A Day in San Gimigiano by Andrea Granahan

I was staying in a castle in Tuscany. The week’s lodging also included a tiny Fiat so I could explore all the backroads and ancient villages of Tuscany and Umbria. Pietro, the faithful security guard at the castle, saw me to my car inquiring where I was going that day. “San Gimignano,” I told him. “Molte bene, very good,” he smiled. It was a drizzly morning. None of the roads in Italy seemed to have names or numbers, but at every intersection there would be a signpost with lists of all the towns any direction might lead one to. Trying to read all the Italian names and find the one I wanted so I’d know how to turn sometimes led to honking and angry shouts if there was anyone behind me. Italians, polite everywhere else, make up for it by being very rude behind the wheel. Even a moment’s hesitation riled them, so I’d turn in any direction. I spent a lot of time being happily lost.

Today on a narrow back road we were all slowed down by an APE – a three-wheeled motorbike cart. No one was honking this time. Even the most rushed Italian accepted the presence of APEs. They are the only way to get goods up the narrow ancient streets of the walled cities and towns. On the highways, the APE drivers always pull over when they can, but there is seldom a place to do that along the narrow Tuscan roads.

Eventually I crept my way to San Gimignano. I could see it in the distance. It looked like the New York City skyline rising out of the vineyards. San Gimignano dates back to Etruscan days. Tuscany wasn’t always as peaceful as it is now. During Medieval times the people built the city walls and 72 soaring towers for defense. Fourteen of these still remain. In its day, it must have been very threatening because it is still impressive today. I parked in the lot outside the walls and walked into the dramatic little city. The drizzle had lightened somewhat, so I roamed the cobble-stoned, hilly lanes.

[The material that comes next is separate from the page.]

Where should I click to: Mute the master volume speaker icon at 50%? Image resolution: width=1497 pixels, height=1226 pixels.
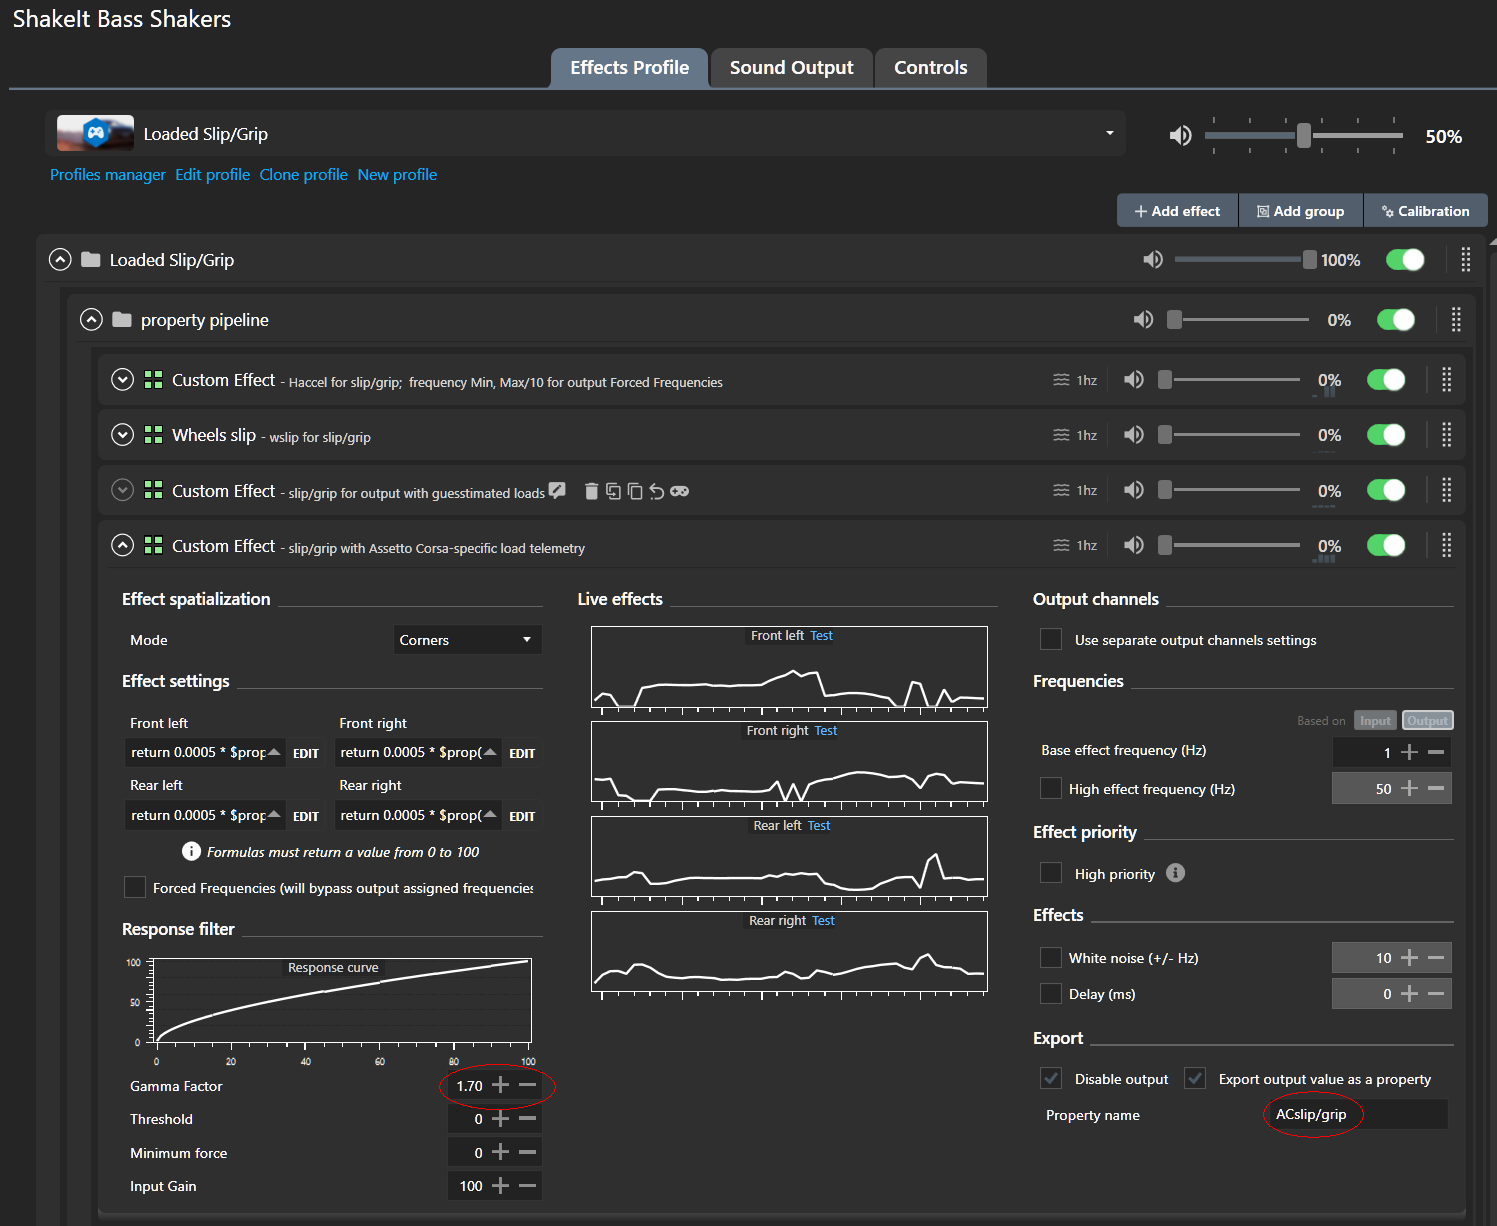1180,136
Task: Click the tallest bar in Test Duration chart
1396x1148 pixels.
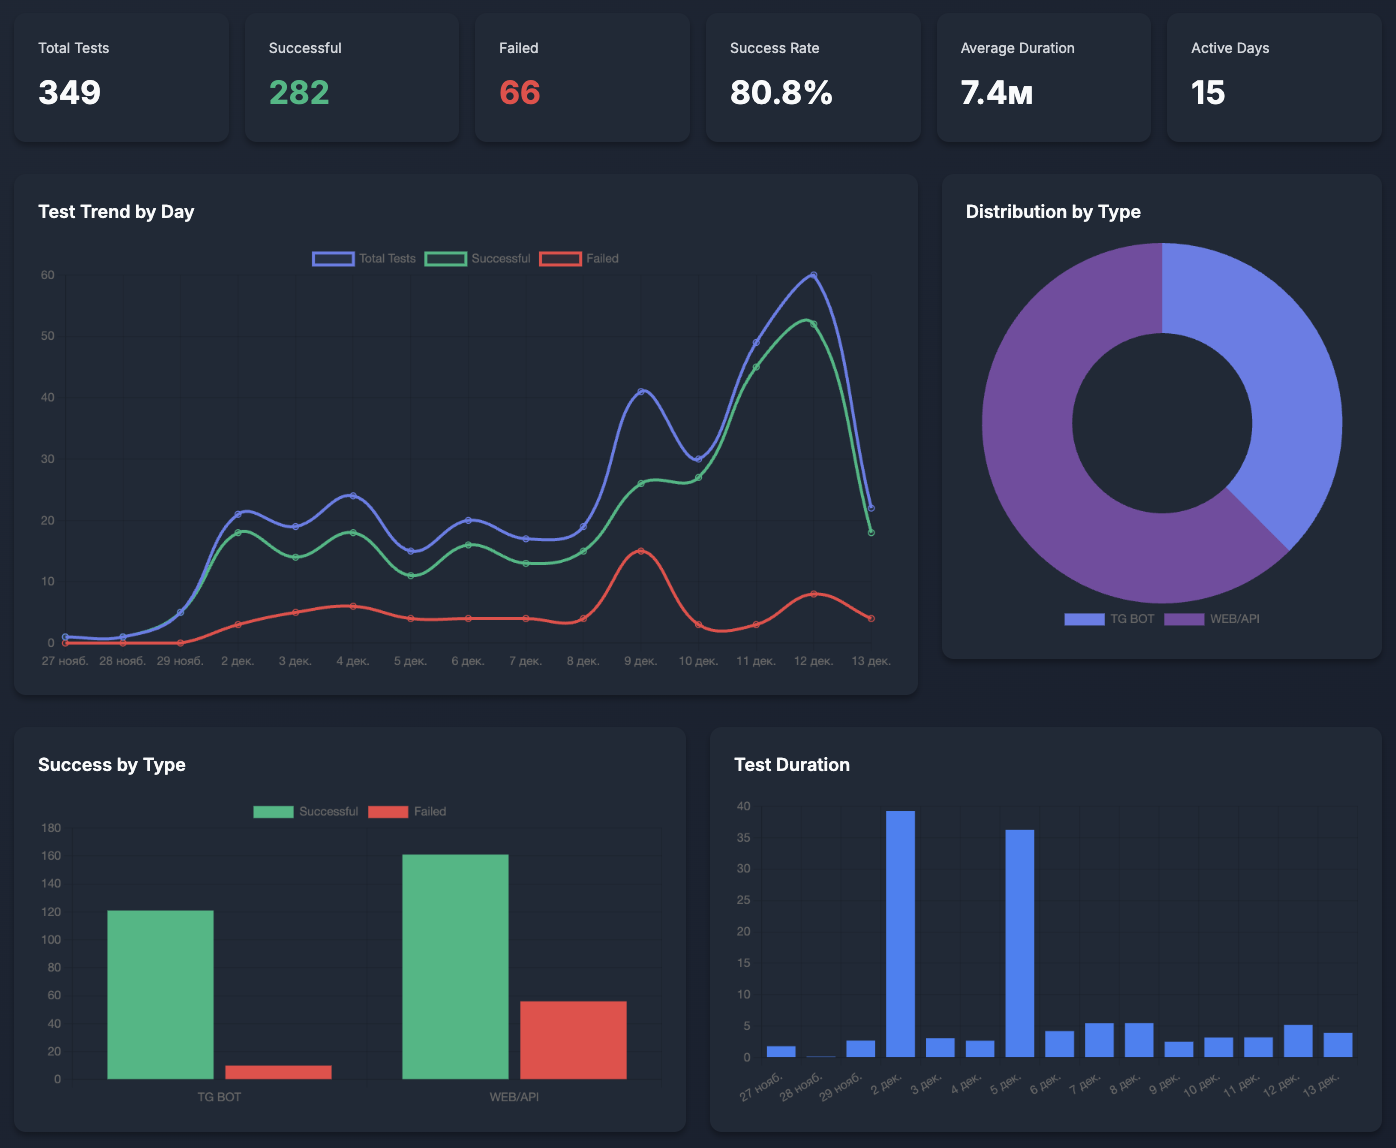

I found one shop that sold nothing but game meat. There was a special on boar and pheasant that day.
I came to the Duomo, cathedral, of the town. By this time I was worn out by elaborate Renaissance art. But this duomo was different – it was a simple squarish brick Medieval building. No stained glass windows, no statuary, just elegant lines from a simpler time. I had read the frescoes were worth seeing, so I bought a ticket to enter it.

Because of the frescoes, the building is monitored for humidity so that all the heavy breathing modern humans won’t ruin the work of their ancestors. Because of the damp day, the humidity was higher than usual, and so the line of visitors was moving very slowly. I sat on a bench out of the rain in the courtyard while I awaited my turn.

On a bench across the courtyard a harpist had taken refuge with his instrument. He began playing Bach’s Jesu Joy of Man’s Desiring. The liquid notes of the beautiful melody filled the courtyard. Everyone stopped chattering and just listened, rapt. The guard beckoned to me just as the harpist plucked his last notes. I felt sublimely happy. As I stepped through the doorway into the building I had a totally different sort of aesthetic experience. I felt like I had fallen into the Sunday funnies. The walls simply exploded with color.

The frescos were intended to teach the illiterate worshippers their Bible stories. They were executed in pure, bright pigments and arranged in panels from floor to ceiling just like comic strips. The art was the simple, non-perspective drawing of early Medieval times. Three walls depicted scenes from the Old Testament and the fourth wall showed the story of Christ. No photos were allowed. The San Gimignanians are determined to preserve their brilliant treasure and flashes might fade it.

No one rushed me and I could wander at will, taking it all in. I was aware of the others outside who were waiting for their chance. Even so, I must have lost track of time. When I went out at last I found the rain had stopped and the sun was rapidly drying everything.
I had planned to find a café for lunch, but discovered a quiet, lovely garden on a hilltop behind the duomo. I bought picnic makings and sat up there admiring the beautiful towers. I spent most of the afternoon roaming streets.

I finally set out for the castle where I liked to enjoy a glass of proseca on the marble terrace that offered a spectacular sunset view. As I drove up, Pietro greeted me and asked about my day. “Bene?” I smiled at him my head still full of harps and cartoons, “Si, molte, molte bene, Pietro.”